26. 'O Cristianismo do Cristo e o dos seus vigários'.




26

 “O Cristianismo do Cristo
e o dos seus Vigários...
           
Autor: Padre Alta (Doutor pela Sorbonne)
Tradução de Guillon Ribeiro
1921
Ed. Federação Espírita Brasileira
Direitos cedidos pela Editores Vigot Frères, Paris


A questão decisiva

            Torna-se tirania todo direito que oprime os outros direitos, torna-se erro toda verdade que pretenda suprimir outras verdades. Sem dúvida, nem essa pretensão, nem esse fato são de temer, quer da parte da verdade, quer da parte do direito considerados em si mesmos, na abstração teórica. Não é, porém, com as abstrações que nos chocamos neste mundo; com as realizações é que nos temos de avir e as realizações dependem dos realizadores que, em geral, são muito menos perfeitos do que as abstrações. É o que se dá com esta abstração: o Cristianismo e com os seus realizadores, que são os cristãos.

            Em teoria, que a Religião? Que é o Cristianismo? Que é o Catolicismo?
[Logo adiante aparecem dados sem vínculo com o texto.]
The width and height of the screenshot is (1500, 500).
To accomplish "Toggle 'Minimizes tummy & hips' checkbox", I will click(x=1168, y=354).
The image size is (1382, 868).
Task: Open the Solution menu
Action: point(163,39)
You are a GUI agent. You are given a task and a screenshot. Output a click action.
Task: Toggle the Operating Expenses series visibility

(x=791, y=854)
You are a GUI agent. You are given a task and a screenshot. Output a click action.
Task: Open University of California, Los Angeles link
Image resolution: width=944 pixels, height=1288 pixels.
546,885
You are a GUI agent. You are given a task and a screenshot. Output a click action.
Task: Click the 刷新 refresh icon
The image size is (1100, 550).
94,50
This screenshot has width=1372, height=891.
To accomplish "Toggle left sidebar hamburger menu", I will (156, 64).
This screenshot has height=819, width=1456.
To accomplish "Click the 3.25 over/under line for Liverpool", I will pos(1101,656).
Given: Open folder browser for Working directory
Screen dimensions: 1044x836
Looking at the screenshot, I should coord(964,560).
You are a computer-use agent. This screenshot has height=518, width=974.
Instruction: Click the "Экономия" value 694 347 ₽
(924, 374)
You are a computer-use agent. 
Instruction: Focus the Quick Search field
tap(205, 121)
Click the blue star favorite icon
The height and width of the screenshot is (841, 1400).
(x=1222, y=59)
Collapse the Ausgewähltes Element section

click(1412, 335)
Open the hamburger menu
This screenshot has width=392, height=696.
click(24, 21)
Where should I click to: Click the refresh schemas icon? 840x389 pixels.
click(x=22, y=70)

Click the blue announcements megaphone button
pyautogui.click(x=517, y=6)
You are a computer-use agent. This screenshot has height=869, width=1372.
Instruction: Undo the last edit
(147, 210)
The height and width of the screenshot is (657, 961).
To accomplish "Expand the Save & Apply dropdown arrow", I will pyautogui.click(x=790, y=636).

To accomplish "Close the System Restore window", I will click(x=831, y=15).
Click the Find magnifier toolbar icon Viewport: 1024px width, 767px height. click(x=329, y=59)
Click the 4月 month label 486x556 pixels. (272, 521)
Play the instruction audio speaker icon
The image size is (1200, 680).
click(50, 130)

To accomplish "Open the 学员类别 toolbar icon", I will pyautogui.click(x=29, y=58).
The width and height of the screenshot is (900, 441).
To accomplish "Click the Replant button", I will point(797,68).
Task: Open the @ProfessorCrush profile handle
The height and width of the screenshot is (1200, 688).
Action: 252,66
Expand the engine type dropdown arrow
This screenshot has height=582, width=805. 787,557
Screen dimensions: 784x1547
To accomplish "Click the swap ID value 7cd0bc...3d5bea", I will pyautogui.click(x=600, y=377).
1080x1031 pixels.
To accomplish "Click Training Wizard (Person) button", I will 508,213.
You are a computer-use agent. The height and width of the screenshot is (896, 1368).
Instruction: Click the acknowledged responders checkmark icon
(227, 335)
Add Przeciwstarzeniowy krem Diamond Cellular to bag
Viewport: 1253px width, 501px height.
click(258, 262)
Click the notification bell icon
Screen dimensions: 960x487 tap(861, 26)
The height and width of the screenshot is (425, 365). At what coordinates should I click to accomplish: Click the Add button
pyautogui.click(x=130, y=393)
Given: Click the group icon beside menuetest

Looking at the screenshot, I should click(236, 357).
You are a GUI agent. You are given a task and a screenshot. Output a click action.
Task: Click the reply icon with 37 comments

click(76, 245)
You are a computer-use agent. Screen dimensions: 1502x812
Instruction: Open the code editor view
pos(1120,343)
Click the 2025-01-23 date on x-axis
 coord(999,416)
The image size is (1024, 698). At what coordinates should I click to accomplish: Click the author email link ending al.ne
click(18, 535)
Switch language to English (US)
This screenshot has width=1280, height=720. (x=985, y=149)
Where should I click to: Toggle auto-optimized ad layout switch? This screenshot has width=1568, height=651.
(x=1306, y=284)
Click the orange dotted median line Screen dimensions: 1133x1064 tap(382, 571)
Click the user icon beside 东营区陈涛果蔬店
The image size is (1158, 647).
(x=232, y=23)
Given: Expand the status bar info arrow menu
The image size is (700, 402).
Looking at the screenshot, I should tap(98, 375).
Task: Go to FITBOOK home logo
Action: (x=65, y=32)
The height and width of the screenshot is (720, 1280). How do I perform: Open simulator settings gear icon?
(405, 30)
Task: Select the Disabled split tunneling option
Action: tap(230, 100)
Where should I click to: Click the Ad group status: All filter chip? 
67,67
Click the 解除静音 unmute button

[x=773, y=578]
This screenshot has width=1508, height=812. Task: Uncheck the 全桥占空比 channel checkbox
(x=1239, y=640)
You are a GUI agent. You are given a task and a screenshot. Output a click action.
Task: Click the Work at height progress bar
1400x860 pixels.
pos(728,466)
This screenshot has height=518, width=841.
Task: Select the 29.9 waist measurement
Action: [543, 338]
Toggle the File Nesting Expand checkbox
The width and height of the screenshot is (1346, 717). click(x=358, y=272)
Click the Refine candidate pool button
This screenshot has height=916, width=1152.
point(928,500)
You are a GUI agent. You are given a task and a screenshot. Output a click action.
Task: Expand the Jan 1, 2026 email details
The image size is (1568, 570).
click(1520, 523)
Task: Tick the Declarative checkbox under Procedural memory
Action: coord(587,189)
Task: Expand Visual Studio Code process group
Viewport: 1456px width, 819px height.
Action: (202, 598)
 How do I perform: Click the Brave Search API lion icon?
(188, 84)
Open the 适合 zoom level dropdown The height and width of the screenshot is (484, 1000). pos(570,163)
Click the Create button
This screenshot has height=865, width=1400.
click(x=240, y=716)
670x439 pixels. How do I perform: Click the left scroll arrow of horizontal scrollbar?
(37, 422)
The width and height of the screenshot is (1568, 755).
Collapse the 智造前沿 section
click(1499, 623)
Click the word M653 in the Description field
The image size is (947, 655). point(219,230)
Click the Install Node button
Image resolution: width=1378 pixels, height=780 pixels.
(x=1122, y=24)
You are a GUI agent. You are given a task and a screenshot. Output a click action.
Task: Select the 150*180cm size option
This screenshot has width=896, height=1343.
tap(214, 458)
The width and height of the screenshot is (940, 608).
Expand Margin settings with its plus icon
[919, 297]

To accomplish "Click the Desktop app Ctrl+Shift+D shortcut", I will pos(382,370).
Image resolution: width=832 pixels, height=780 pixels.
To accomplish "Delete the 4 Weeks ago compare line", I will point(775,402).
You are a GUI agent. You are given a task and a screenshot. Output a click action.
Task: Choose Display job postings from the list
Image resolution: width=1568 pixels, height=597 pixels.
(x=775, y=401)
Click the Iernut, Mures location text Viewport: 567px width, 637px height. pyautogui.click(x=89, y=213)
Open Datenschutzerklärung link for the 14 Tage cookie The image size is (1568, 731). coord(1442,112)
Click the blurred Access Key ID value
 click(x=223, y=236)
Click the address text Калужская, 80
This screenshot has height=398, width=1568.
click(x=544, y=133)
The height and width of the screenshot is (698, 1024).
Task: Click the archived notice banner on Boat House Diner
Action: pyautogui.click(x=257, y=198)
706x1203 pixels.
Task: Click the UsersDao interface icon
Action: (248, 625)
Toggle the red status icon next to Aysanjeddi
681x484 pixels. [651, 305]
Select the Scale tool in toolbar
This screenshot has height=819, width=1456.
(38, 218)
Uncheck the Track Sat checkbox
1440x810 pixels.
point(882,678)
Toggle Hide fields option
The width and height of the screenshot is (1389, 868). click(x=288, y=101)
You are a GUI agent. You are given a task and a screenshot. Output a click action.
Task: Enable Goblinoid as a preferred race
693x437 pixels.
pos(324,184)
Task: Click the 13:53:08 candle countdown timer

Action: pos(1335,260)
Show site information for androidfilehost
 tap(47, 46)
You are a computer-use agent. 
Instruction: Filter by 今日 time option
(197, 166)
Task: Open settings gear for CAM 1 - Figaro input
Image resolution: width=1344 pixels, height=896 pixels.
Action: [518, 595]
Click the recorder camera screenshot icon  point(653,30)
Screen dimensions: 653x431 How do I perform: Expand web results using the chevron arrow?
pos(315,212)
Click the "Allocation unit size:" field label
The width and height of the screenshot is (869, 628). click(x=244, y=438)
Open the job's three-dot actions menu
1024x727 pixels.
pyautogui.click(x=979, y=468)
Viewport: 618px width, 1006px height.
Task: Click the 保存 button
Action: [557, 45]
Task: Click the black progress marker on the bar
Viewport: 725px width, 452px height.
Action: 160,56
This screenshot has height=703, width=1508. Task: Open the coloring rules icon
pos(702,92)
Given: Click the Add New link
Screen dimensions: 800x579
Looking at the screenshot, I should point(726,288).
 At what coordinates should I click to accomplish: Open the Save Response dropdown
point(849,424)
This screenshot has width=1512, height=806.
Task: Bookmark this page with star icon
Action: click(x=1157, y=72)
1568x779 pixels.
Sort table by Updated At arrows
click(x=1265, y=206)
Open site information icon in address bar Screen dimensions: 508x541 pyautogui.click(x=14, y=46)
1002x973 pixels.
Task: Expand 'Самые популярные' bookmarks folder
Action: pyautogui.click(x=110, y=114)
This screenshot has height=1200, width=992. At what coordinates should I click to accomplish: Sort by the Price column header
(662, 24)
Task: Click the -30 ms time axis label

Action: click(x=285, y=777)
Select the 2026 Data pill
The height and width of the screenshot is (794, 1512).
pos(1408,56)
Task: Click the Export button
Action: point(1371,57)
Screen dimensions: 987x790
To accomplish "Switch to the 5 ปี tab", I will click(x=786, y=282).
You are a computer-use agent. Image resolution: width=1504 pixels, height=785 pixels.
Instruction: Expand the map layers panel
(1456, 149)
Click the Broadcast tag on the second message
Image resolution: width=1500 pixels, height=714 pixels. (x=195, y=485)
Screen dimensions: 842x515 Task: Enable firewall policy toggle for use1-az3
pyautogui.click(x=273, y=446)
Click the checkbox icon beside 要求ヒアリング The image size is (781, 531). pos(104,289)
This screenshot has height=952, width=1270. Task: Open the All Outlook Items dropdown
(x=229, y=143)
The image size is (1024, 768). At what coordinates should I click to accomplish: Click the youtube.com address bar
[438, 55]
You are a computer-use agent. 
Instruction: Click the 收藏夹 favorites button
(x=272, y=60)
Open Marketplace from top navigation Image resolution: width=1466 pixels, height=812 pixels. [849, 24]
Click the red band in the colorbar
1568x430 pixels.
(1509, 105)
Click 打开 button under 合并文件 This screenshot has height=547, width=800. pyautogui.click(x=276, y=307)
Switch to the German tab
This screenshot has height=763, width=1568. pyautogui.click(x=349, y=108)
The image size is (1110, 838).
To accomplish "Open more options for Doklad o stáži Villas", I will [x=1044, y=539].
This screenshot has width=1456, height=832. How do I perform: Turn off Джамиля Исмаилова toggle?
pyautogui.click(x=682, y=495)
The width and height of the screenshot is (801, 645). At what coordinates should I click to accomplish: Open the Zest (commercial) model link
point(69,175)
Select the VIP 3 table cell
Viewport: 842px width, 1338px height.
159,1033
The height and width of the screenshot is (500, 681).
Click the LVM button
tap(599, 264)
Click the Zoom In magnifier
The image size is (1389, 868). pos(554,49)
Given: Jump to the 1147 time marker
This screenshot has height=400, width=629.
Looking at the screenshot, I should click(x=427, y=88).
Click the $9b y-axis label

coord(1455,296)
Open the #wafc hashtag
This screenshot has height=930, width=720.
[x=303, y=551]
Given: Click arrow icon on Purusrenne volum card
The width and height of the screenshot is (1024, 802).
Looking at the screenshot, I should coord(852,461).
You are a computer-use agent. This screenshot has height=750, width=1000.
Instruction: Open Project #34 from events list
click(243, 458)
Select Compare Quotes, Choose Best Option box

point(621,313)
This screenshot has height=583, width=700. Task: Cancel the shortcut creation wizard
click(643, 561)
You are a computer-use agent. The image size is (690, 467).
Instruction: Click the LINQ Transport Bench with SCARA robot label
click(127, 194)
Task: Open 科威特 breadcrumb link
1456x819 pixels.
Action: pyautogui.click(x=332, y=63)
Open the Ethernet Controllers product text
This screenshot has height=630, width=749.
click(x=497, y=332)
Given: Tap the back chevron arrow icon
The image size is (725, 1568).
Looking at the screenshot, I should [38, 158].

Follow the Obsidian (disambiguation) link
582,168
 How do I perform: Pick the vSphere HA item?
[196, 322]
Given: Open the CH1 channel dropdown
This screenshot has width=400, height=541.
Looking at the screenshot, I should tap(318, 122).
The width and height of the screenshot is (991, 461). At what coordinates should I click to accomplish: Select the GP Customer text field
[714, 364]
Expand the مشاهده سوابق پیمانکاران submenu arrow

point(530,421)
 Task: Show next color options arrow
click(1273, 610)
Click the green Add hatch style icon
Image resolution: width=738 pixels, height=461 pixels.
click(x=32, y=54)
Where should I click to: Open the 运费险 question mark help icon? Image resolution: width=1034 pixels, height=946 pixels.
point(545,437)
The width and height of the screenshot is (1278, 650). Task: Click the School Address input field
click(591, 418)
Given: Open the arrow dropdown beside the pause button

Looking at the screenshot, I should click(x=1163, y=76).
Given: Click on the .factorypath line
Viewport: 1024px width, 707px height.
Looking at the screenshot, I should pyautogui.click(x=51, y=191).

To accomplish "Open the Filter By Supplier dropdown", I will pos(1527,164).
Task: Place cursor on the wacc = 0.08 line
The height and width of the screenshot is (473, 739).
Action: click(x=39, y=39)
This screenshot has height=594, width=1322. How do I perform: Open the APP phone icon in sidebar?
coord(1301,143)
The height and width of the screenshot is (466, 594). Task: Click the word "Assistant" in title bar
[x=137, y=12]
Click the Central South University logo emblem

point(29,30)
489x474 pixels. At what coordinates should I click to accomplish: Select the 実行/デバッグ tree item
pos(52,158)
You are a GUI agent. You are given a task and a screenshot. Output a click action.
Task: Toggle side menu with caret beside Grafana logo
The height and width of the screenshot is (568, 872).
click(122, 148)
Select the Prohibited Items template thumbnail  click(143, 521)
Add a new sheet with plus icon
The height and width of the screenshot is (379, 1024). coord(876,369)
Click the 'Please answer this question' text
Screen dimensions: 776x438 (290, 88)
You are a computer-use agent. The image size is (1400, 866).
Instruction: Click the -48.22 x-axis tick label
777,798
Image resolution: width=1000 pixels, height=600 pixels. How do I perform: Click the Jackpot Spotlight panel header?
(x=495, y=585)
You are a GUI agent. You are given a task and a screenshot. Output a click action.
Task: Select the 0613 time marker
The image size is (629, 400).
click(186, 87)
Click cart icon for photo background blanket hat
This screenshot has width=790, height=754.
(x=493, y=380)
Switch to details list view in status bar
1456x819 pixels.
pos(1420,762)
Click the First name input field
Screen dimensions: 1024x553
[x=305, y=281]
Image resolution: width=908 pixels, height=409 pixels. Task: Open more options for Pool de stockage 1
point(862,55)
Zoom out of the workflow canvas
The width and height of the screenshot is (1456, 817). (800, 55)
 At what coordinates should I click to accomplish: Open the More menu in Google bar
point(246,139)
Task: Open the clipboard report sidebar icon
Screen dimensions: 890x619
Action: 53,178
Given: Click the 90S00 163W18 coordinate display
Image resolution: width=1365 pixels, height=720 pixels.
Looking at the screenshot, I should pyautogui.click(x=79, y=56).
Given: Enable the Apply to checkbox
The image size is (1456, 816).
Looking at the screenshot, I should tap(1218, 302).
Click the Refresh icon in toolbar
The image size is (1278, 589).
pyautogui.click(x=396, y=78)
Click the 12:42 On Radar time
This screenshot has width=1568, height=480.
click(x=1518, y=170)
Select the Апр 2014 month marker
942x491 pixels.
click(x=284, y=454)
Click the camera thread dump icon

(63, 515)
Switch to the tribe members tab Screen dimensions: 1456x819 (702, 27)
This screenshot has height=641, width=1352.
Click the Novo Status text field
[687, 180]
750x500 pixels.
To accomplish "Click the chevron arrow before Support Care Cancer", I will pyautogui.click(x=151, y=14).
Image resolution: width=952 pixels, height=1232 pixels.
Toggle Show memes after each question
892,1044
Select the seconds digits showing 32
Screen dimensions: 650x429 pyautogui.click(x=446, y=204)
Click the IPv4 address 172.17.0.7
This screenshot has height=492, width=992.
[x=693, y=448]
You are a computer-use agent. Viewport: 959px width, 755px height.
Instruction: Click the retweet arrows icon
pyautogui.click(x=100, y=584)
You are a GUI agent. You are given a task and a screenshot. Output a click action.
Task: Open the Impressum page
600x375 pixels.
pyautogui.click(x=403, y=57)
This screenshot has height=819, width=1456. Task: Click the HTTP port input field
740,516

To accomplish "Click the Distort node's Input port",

            Religião significa: o que religa os homens a Deus; Catolicismo é uma palavra grega que significa Universalismo e, portanto, indica a religião universal capaz de ligar todos os homens ao mesmo Deus único e universal. Tal, precisamente, o Cristianismo original ou Cristianismo de Jesus Cristo, porquanto Jesus Cristo não pregou senão um único dogma, a unidade de Deus, Pai de todos os homens e em quem, por conseguinte, todos os homens são irmãos. Tudo o que vá além desta fórmula única não pode deixar de ser matéria de discussões e, portanto, objeto de ciência, não de religião.

            Se, para nos unirmos pela mesma fraternidade religiosa, houvéramos de esperar que todos tivessem a mesma compreensão do que é Deus e de todas as questões que se prendem a essa questão primária, fora mister aguardássemos que na Terra apenas um só homem restasse, porque, sendo único, talvez ele se achasse de acordo consigo mesmo. Mas, enquanto tal coisa não se dá, tarefa difícil já é persuadir aos homens que eles são todos irmãos, visto terem todos por pai o mesmo Deus único. Essa a razão por que Jesus limitou a esse único dogma a pregação universalista ou católica.

            "Ide pelo mundo e pregai isto a todos os homens!" disse Jesus Cristo a seus apóstolos. - "E se não nos escutarem? - Então, deixai de lado os que não vos escutem e ide a outros." A isto se cifrava a opressão ou a pressão que os apóstolos exerciam, ao tempo do Cristianismo primitivo (1).

            (1) Mateus, X, 14; Marcos, VI, 11; Lucas, IX, 5; Atos dos Apóstolos, XIII, 51.